Awesome! At this point, somewhere on a virtualized piece of memory, deep, deeeeep within a Google Data Center, our headless chrome instance has our page fully rendered. Now we’ll need to grab a scratch location to put our images, await Puppeteer following our screenshot command, then use GCP’s pre-installed ImageMagik to create a thumbnail:

    await page.setContent(newDoc.markup, {
        waitUntil: "networkidle0"
    }).catch(simpleExceptionHandler);

    // Ensure we can write bytes to this location
    const originalScreenshot = path.join(os.tmpdir(), 'original.png');
    const modifiedScreenshot = path.join(os.tmpdir(), 'modified.jpg');

    await page.screenshot({ path: originalScreenshot }).catch(simpleExceptionHandler);

    // Thumbnail ImageMagik
    await spawn('convert', [
        originalScreenshot,
        '-resize',
        `${newDoc.settings.thumbnail.width || 400}x${newDoc.settings.thumbnail.height || 300}`,
        '-quality',
        '92',
        modifiedScreenshot
    ], { capture: ['stdout', 'stderr'] }).catch(simpleExceptionHandler);
    

So now we have two beautiful images sitting in a temp directory on an ephemeral linux vm.
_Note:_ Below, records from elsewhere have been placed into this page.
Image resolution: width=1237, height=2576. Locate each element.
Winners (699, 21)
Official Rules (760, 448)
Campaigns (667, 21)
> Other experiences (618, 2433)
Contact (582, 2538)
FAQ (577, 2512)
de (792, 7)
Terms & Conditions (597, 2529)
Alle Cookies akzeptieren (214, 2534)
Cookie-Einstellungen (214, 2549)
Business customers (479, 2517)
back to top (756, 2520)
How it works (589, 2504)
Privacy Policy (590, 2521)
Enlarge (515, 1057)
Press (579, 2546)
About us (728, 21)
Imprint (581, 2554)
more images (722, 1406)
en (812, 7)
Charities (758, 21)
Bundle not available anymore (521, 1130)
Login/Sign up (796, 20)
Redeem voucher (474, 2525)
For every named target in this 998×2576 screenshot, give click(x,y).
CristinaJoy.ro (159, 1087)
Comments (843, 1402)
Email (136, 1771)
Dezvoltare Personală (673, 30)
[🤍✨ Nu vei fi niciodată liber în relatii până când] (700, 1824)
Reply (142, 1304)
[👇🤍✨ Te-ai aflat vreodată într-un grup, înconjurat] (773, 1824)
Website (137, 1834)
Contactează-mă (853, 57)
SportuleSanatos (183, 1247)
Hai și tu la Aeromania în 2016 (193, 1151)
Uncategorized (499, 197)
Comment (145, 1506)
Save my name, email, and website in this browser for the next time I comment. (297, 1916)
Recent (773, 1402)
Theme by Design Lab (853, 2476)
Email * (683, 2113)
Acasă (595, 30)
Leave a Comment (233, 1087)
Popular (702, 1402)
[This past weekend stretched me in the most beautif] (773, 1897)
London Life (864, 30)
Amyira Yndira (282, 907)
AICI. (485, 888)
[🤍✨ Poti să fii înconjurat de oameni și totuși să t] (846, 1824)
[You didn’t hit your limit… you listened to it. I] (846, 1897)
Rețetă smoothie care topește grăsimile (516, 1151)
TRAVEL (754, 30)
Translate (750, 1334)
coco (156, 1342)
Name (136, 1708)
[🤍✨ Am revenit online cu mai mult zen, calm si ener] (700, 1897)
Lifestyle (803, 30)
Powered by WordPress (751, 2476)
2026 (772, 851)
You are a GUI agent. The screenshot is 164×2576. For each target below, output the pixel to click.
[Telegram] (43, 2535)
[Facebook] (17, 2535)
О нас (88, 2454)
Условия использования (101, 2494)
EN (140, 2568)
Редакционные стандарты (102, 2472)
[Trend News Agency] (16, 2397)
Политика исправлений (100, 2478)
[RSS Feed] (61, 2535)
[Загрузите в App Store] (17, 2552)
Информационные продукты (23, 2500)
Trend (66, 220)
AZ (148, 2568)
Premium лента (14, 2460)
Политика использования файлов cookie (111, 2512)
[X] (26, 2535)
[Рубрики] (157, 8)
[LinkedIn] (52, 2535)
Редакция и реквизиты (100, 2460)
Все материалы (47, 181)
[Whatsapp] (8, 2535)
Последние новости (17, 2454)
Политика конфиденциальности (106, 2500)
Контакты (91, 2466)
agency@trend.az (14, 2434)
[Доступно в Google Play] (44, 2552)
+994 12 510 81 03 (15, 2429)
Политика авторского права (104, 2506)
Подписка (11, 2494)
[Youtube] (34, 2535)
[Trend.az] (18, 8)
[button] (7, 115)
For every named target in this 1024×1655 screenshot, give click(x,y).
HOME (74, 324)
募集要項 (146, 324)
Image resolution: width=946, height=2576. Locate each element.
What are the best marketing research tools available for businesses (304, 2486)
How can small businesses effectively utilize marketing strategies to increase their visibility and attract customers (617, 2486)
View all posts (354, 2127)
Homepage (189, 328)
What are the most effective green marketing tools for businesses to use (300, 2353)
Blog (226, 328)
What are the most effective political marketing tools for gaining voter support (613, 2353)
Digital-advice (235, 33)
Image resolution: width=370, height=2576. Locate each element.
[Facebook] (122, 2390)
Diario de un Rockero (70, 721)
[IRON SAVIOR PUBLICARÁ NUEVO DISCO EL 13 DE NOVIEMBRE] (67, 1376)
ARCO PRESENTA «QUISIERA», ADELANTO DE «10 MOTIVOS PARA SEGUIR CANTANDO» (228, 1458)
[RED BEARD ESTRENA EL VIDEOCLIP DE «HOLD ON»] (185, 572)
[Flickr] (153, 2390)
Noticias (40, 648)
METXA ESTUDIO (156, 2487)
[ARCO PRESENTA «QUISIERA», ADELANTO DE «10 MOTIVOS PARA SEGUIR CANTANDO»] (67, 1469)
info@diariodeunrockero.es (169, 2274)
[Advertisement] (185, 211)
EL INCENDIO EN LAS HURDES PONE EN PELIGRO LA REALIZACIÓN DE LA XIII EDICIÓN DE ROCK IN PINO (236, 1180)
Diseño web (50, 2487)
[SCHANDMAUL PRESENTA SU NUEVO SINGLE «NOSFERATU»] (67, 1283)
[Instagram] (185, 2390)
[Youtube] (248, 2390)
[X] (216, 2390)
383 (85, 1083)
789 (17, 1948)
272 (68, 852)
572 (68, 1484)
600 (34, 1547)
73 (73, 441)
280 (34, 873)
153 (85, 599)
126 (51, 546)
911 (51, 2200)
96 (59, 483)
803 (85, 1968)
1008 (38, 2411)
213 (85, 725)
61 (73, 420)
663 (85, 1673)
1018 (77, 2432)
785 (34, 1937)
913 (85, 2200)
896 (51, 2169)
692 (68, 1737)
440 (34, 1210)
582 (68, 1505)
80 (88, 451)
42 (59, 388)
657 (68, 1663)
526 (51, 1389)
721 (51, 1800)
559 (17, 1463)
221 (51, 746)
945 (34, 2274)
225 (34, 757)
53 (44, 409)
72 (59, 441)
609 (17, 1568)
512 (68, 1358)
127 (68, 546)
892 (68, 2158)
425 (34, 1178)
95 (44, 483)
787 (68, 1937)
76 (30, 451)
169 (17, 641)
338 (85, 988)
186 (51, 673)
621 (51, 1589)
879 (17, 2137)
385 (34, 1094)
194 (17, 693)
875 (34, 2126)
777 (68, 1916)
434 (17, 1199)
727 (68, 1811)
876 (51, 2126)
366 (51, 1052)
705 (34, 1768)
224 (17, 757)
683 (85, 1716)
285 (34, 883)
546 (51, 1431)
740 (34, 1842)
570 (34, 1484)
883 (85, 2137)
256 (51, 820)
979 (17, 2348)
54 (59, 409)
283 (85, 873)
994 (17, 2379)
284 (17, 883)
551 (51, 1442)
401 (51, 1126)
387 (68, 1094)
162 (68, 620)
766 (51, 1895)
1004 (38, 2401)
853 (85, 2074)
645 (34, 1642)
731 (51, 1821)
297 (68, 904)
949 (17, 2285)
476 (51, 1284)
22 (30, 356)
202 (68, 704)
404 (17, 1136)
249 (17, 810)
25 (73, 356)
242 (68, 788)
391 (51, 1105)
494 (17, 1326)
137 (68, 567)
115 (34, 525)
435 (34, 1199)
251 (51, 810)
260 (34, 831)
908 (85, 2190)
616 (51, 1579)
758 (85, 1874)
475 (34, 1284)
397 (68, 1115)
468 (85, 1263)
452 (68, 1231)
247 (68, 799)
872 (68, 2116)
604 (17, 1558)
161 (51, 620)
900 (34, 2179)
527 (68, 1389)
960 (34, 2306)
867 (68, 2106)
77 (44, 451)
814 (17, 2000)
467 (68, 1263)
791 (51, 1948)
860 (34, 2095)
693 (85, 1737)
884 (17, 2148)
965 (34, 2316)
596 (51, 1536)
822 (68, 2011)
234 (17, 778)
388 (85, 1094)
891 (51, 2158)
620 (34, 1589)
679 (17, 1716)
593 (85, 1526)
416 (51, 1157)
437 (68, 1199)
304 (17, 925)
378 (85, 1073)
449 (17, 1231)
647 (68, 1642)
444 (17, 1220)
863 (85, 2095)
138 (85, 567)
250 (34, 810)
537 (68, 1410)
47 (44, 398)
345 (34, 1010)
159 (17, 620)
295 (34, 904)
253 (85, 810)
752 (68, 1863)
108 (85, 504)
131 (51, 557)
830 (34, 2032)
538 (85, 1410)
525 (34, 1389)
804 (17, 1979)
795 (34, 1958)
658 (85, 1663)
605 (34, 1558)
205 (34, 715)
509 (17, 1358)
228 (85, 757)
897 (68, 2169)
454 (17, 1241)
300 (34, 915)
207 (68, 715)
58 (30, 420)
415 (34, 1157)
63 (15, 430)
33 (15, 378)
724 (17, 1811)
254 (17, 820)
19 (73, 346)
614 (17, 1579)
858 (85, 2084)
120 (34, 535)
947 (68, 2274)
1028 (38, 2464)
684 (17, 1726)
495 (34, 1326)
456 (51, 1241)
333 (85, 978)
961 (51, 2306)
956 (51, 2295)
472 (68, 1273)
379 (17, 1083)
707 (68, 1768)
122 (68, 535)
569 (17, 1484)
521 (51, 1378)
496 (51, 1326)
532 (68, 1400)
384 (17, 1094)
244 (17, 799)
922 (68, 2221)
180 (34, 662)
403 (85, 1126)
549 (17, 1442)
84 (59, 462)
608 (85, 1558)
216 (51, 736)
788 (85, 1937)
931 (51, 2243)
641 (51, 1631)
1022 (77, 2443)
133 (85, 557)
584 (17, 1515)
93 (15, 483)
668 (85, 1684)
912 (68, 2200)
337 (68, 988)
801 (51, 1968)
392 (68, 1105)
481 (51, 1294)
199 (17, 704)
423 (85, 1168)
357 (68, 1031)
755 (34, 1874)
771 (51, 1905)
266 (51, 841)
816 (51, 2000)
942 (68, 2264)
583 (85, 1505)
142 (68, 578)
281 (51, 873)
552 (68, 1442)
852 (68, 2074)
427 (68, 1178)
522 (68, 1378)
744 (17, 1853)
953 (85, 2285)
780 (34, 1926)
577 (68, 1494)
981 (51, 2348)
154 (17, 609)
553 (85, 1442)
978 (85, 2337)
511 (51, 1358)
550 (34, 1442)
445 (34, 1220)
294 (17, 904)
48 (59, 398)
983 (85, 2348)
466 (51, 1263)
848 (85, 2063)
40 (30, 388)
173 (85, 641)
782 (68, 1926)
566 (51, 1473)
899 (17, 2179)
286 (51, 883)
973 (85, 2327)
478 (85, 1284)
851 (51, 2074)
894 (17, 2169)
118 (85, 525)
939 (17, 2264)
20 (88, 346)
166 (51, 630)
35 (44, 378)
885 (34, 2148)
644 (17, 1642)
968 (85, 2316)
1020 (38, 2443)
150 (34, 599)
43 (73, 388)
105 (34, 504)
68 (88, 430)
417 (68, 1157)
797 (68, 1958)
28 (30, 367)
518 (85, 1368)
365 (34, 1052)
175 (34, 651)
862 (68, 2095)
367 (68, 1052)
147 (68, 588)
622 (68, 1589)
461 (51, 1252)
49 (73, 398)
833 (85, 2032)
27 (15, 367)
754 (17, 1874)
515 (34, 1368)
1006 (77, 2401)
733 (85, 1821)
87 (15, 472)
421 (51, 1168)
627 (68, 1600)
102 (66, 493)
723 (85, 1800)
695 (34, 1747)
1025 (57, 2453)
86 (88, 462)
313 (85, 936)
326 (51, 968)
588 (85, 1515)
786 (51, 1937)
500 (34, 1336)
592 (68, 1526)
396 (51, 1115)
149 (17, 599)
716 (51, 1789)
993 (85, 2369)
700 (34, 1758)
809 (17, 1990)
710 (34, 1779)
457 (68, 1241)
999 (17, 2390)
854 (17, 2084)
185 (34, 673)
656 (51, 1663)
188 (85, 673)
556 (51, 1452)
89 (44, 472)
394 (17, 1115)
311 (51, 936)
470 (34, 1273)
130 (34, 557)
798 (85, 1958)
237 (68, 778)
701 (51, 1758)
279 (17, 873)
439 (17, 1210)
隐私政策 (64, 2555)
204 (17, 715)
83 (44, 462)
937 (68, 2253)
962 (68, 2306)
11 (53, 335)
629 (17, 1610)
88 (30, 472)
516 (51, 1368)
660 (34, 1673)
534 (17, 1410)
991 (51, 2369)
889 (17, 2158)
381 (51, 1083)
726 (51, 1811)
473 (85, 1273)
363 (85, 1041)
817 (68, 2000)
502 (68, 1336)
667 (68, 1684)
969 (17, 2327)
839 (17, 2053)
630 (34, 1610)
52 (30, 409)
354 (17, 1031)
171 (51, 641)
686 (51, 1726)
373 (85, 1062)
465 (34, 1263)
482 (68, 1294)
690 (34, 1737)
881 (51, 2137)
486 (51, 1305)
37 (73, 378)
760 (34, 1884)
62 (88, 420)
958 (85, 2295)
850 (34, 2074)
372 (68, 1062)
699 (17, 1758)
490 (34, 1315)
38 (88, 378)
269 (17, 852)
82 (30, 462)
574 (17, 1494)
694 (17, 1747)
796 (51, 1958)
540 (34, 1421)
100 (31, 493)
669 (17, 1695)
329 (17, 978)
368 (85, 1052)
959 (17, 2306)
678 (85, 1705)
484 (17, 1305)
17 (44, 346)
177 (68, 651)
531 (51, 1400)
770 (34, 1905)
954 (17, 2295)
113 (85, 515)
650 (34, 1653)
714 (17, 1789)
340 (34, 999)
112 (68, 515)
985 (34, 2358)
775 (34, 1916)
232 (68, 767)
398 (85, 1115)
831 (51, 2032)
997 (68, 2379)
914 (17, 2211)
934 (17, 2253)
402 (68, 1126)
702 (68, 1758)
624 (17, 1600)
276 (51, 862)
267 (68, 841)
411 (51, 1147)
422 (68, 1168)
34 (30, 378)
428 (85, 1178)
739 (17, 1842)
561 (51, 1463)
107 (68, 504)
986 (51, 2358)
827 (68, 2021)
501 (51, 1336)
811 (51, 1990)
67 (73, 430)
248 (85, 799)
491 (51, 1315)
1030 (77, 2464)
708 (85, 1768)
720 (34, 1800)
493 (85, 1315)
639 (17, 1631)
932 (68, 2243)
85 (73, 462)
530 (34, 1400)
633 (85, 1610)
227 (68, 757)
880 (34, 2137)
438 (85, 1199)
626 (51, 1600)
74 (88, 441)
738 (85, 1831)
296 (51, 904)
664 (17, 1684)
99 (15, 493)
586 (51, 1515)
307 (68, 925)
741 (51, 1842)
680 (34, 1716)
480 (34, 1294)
Let’s show off our work! We’ll need to send these bad boys to Google Cloud Storage so they can be accessed by the public, writ large:

    // Thumbnail ImageMagik
    await spawn('convert', [
        originalScreenshot,
        '-resize',
        `${newDoc.settings.thumbnail.width || 400}x${newDoc.settings.thumbnail.height || 300}`,
        '-quality',
        '92',
        modifiedScreenshot
    ], { capture: ['stdout', 'stderr'] }).catch(simpleExceptionHandler);

    // Get a reference to our default bucket
    const cloudBucket = admin.storage().bucket();
    
    // Wait for thumbnail upload
    await cloudBucket.upload(modifiedScreenshot, { 
        destination: `thumbnails/${change.after.id}.jpg` 
    }).catch(simpleExceptionHandler);
    
    // Wait for screenshot upload
    await cloudBucket.upload(originalScreenshot, { 
        destination: `screenshots/${change.after.id}.jpg` 
    }).catch(simpleExceptionHandler);

    // Be kind, rewind! (Clean up scratch on VM)
    fs.unlinkSync(originalScreenshot);
    fs.unlinkSync(modifiedScreenshot);

    // Release the browser!
    await browser.close().catch(simpleExceptionHandler);

    // End func
    return true;
    

Once we have waited for Google’s storage library to do the heavy lifting for us, we simply clean up after ourselves and power down. Keep in mind you would also need to make your cloud bucket publicly accessible by giving ‘allUsers’ read access in it’s AIM policy. Additionally, you would need some business logic to get that url into your application, perhaps updating the users firestore document? That goes beyond the scope of this post; The choice is yours.